#### Problem statement:
Every line of the material below is to be printed again exactly.

#### Data listing:
###

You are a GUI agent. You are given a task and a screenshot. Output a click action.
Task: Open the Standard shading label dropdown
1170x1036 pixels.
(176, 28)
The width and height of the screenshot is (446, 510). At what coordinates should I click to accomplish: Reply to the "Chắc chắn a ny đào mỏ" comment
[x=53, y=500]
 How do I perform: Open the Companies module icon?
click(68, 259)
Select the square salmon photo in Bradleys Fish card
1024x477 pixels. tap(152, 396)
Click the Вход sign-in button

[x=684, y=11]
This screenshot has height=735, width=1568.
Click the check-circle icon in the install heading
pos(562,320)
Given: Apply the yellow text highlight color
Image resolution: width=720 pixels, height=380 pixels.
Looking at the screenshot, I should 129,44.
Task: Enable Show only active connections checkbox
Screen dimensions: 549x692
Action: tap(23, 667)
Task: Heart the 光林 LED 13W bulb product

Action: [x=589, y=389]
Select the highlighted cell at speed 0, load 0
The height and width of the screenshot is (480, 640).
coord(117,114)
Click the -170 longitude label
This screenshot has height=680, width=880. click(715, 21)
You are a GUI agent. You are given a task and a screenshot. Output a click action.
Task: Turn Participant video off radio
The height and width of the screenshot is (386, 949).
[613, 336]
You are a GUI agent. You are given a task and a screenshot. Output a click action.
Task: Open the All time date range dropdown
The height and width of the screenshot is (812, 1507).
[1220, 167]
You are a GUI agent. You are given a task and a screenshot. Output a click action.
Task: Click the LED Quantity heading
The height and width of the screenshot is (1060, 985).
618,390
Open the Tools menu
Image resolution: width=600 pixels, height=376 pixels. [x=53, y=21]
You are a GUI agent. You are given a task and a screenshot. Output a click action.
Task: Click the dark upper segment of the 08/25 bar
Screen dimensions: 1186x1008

###

#### Result:
You are a GUI agent. You are given a task and a screenshot. Output a click action.
Task: Open the Standard shading label dropdown
1170x1036 pixels.
(176, 28)
The width and height of the screenshot is (446, 510). At what coordinates should I click to accomplish: Reply to the "Chắc chắn a ny đào mỏ" comment
[x=53, y=500]
 How do I perform: Open the Companies module icon?
click(68, 259)
Select the square salmon photo in Bradleys Fish card
1024x477 pixels. tap(152, 396)
Click the Вход sign-in button

[x=684, y=11]
This screenshot has height=735, width=1568.
Click the check-circle icon in the install heading
pos(562,320)
Given: Apply the yellow text highlight color
Image resolution: width=720 pixels, height=380 pixels.
Looking at the screenshot, I should 129,44.
Task: Enable Show only active connections checkbox
Screen dimensions: 549x692
Action: tap(23, 667)
Task: Heart the 光林 LED 13W bulb product

Action: [x=589, y=389]
Select the highlighted cell at speed 0, load 0
The height and width of the screenshot is (480, 640).
coord(117,114)
Click the -170 longitude label
This screenshot has height=680, width=880. click(715, 21)
You are a GUI agent. You are given a task and a screenshot. Output a click action.
Task: Turn Participant video off radio
The height and width of the screenshot is (386, 949).
[613, 336]
You are a GUI agent. You are given a task and a screenshot. Output a click action.
Task: Open the All time date range dropdown
The height and width of the screenshot is (812, 1507).
[1220, 167]
You are a GUI agent. You are given a task and a screenshot. Output a click action.
Task: Click the LED Quantity heading
The height and width of the screenshot is (1060, 985).
618,390
Open the Tools menu
Image resolution: width=600 pixels, height=376 pixels. [x=53, y=21]
You are a GUI agent. You are given a task and a screenshot. Output a click action.
Task: Click the dark upper segment of the 08/25 bar
Screen dimensions: 1186x1008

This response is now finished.